# Need CAT Loader and skids for a nice job in Chicago Burbs



## CookCook20

I am in need of (1) Cat Loader and (2) Cat Skid steers with pushers for a nice property in the Near West Burbs of Chicago. Every time we service this property the equipment is usually onsite 12-48 hours straight. Must be CAT though. 708-237-0300 or email [email protected]


----------



## Philbilly2

Is it the Cat plant in Montgomery?


----------



## CookCook20

No it is not.


----------



## leigh

Well that turns this into a wacky ,stay away offer lol


----------



## Phil1747

leigh said:


> Well that turns this into a wacky ,stay away offer lol


Nah... Some places want a specific brand on site for the PR end of it. Buddy did a job at a equipment plant replaceing storm manholes had to use their equipment not his that was another brand


----------



## Philbilly2

Phil1747 said:


> Nah... Some places want a specific brand on site for the PR end of it. Buddy did a job at a equipment plant replaceing storm manholes had to use their equipment not his that was another brand


I drove a Kubota K008 threw the CAT plant in Montgomery to do some remodel work back in the day. They did not make a machine small enough to access the area we were working in. CAT would not let us threw the gate the first day.

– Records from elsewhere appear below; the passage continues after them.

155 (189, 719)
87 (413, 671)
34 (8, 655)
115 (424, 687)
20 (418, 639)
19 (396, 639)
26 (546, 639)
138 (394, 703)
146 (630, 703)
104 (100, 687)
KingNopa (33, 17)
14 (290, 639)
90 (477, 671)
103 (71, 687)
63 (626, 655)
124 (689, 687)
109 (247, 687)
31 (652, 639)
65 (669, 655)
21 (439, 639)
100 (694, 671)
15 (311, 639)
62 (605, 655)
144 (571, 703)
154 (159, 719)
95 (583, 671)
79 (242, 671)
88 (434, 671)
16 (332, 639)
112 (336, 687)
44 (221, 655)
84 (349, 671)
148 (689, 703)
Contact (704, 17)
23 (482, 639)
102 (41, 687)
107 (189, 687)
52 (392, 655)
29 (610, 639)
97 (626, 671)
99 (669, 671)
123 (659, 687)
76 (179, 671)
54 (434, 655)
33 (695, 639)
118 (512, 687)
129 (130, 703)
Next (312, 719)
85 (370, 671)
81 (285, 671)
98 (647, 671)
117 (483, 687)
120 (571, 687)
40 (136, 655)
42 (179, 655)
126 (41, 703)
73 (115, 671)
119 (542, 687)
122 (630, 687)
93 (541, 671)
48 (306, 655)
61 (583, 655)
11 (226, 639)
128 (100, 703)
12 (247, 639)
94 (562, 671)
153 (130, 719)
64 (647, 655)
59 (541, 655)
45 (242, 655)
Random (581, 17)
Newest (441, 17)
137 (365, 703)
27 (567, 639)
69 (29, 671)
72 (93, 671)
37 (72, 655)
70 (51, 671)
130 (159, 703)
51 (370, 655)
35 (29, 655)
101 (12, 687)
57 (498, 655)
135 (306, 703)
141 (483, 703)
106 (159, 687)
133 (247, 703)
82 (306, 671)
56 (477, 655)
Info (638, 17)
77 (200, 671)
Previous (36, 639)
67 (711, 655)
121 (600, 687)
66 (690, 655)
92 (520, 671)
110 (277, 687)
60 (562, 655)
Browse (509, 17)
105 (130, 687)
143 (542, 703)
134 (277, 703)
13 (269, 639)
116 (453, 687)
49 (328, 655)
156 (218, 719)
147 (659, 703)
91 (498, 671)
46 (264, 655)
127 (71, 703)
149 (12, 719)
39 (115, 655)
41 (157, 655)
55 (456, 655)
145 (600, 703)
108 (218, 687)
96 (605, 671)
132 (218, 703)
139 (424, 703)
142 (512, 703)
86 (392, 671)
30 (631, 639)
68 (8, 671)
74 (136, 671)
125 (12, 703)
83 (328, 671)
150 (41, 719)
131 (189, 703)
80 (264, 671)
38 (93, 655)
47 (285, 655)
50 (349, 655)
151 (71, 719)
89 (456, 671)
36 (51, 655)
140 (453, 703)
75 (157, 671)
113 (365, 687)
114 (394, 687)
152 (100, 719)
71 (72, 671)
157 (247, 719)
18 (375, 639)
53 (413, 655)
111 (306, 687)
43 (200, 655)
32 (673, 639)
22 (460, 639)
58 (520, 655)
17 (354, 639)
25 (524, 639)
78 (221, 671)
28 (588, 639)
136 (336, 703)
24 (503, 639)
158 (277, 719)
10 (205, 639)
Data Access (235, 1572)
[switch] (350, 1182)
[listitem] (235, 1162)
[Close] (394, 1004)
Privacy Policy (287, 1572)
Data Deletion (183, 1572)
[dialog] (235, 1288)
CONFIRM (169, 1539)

Uppers were pissed... employees were cheering and clapping.


----------



## leigh

Phil1747 said:


> Nah... Some places want a specific brand on site for the PR end of it. Buddy did a job at a equipment plant replaceing storm manholes had to use their equipment not his that was another brand





Philbilly2 said:


> I drove a Kubota K008 threw the CAT plant in Montgomery to do some remodel work back in the day. They did not make a machine small enough to access the area we were working in. CAT would not let us threw the gate the first day.
> 
> Uppers were pissed... employees were cheering and clapping.


 Reminds me of those old union stories, guys driving foreign cars etc getting hell lol, what a dopey stereotype lol. Now they're all driving prius 's !


----------



## KevinCarter1988

Location? We're located in Plainfield,IL and service Will/Dupage/Some Cook.


----------



## BossPlow2010

leigh said:


> Reminds me of those old union stories, guys driving foreign cars etc getting hell lol, what a dopey stereotype lol. Now they're all driving prius 's !


Can't buy Tesla's in Michigan because of the big 3


----------



## leolkfrm

cat dealers require it also


----------



## Phil1747

Our Business agents must drive domestic cars no foreign


----------



## Aerospace Eng

Phil1747 said:


> Our Business agents must drive domestic cars no foreign


I don't want to derail the thread, but how is this defined?

Where the vehicle is made? e.g. Does Canada count as domestic?

Where the parent company is headquartered? - e.g. are Subarus made in Indiana, BMWs made in SC, Hondas made in Ohio, Indiana, or Alabama, VWs made in Tennessee, Mercedes made in Alabama, Hyundais made in Alabama, Kias made in GA, Nissans made in Tennessee, Toyotas made in Kentucky, Indiana, Mississippi, or Texas domestic or foreign?

How about Fiat owning FCA? Are RAM trucks domestic? Alfa Romeos?

Would a 2009 Volvo be OK (Owned by Ford) but a 2012 not be (Owned by a Chinese Company)? Would this include S60s, made in South Carolina?


----------



## Mark Oomkes

Aerospace Eng said:


> I don't want to derail the thread, but how is this defined?
> 
> Where the vehicle is made? e.g. Does Canada count as domestic?
> 
> Where the parent company is headquartered? - e.g. are Subarus made in Indiana, BMWs made in SC, Hondas made in Ohio, Indiana, or Alabama, VWs made in Tennessee, Mercedes made in Alabama, Hyundais made in Alabama, Kias made in GA, Nissans made in Tennessee, Toyotas made in Kentucky, Indiana, Mississippi, or Texas domestic or foreign?
> 
> How about Fiat owning FCA? Are RAM trucks domestic? Alfa Romeos?
> 
> Would a 2009 Volvo be OK (Owned by Ford) but a 2012 not be (Owned by a Chinese Company)? Would this include S60s, made in South Carolina?


Oh Deere...this is like bringing math into the discussion. Those silly facts.

On that note, I have a New Holland PowerStar that was made in Italy. A John Deere 244 also made in Italy. At least one of my 5 Series Deere's was built in India.


----------